Please use the space provided to explain your answers to the questions above. You may also include additional comments for the author, including concerns about dual publication, research ethics, or publication ethics. (Please upload your review as an attachment if it exceeds 20,000 characters)-->

Reviewer #1: 1. Cross-Corpus Generalization Analysis

a. The 68.15% accuracy on CREMA-D requires deeper analysis:

b. Provide per-emotion breakdown for CREMA-D (currently only Figure 8 shows confusion matrix with unclear values)

c. Analyze why neutral performs poorly (58%) - is this due to cultural differences, dataset bias, or annotation inconsistencies?
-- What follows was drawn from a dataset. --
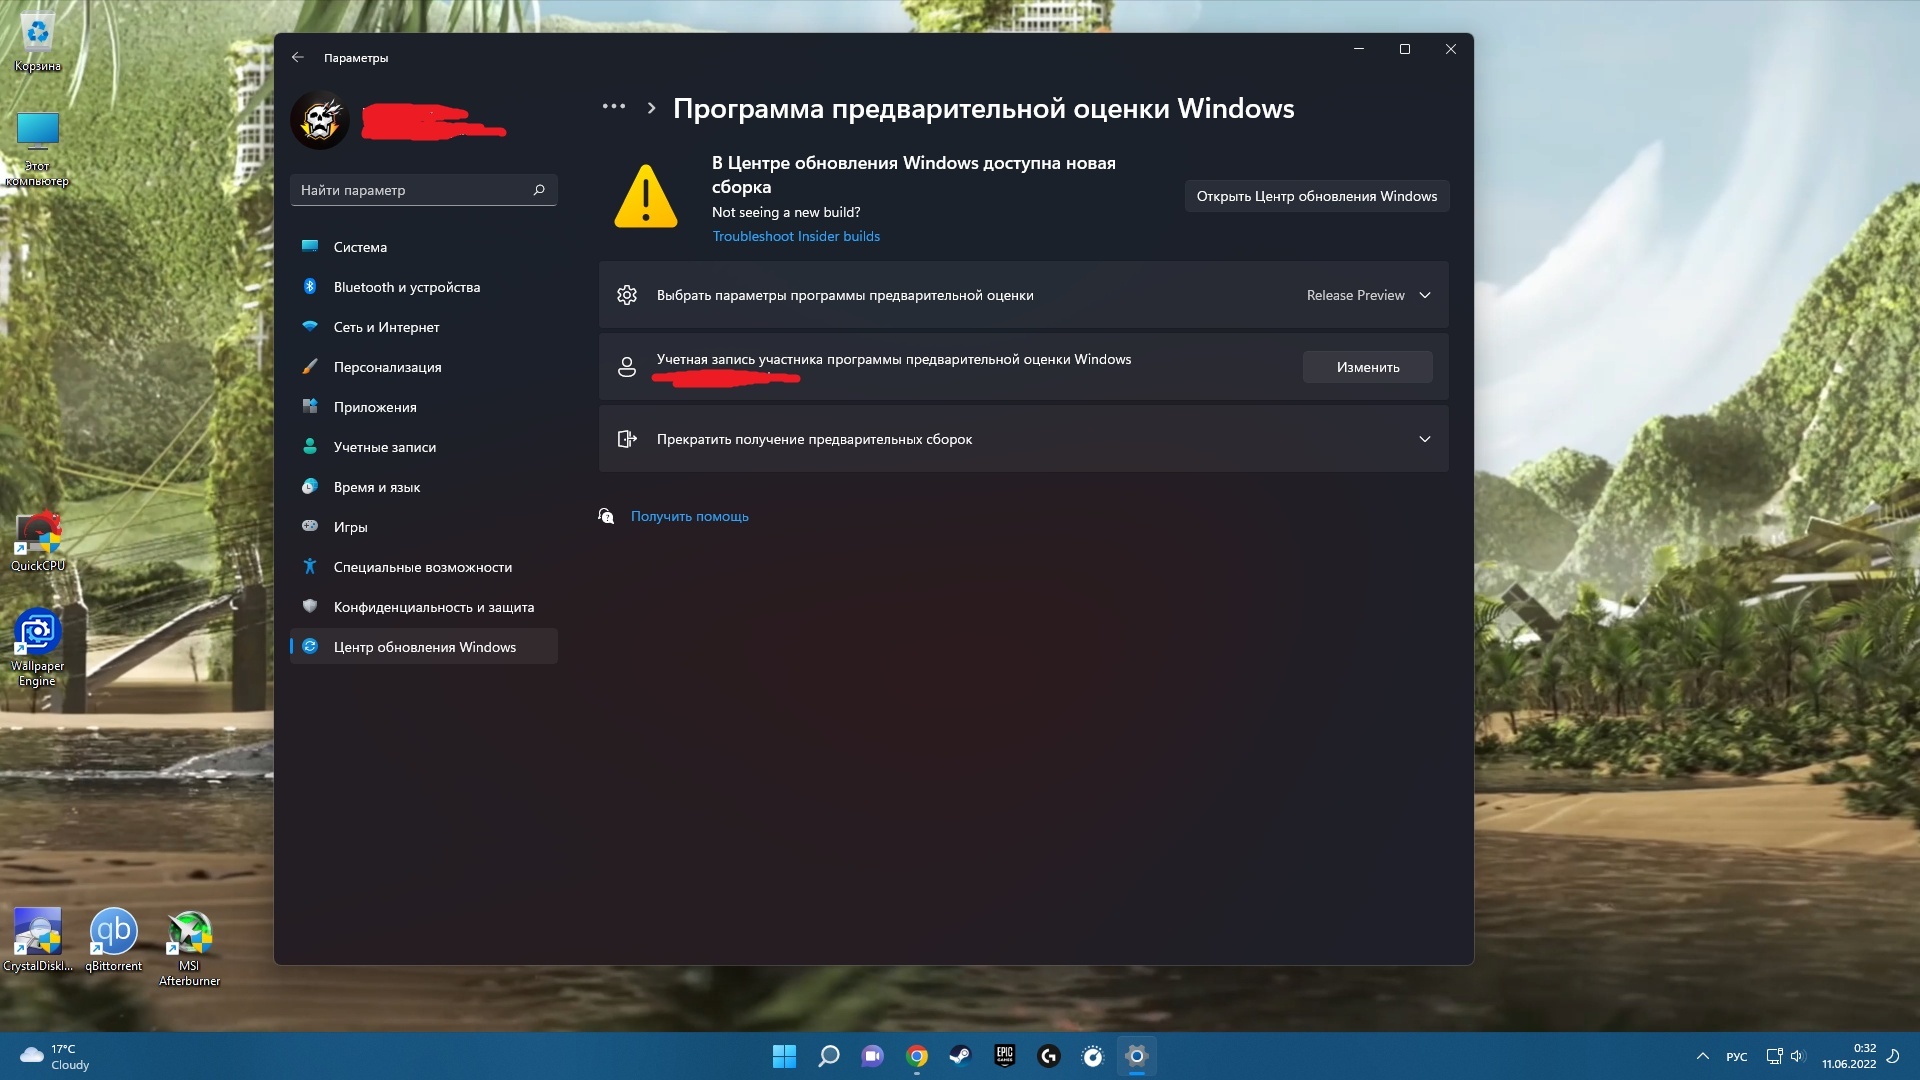Open Epic Games Launcher from taskbar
d. Discuss whether the 30% performance gap fundamentally limits the "cross-corpus" claim

e. Consider adding t-SNE visualization of feature distributions across datasets to demonstrate domain shift

2. Data Leakage Verification

Please explicitly verify and state:

a. Confirmation that no speakers appear in both training and test sets across all datasets

b. Details on the "mixed client" composition - what is the ratio of EmoDB to RAVDESS samples?

c. Whether any preprocessing (e.g., voice activity detection, normalization) was applied globally or per-client

3. Near-Perfect Performance Scrutiny

The 99.07% accuracy on EmoDB warrants additional validation:

a. Report confusion matrix values numerically (Figure 7a is difficult to read)

b. Perform ablation with reduced training data to test if model is memorizing

c. Compare against human-level performance on these datasets

d. Discuss whether ceiling effects limit the meaningfulness of comparisons

4. PSO Optimization Details

a. How was the fitness function accuracy computed during PSO iterations? Cross-validation on client data?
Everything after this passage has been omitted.